**EXERCISE PROMPT:**
A verbatim copy of the whole listing is what is needed.

┄┄┄┄┄┄

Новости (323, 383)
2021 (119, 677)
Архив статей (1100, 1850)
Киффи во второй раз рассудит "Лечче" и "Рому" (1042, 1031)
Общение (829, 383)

┄┄┄┄┄┄

**ANSWER AREA:**
Новости (323, 383)
2021 (119, 677)
Архив статей (1100, 1850)
Киффи во второй раз рассудит "Лечче" и "Рому" (1042, 1031)
Общение (829, 383)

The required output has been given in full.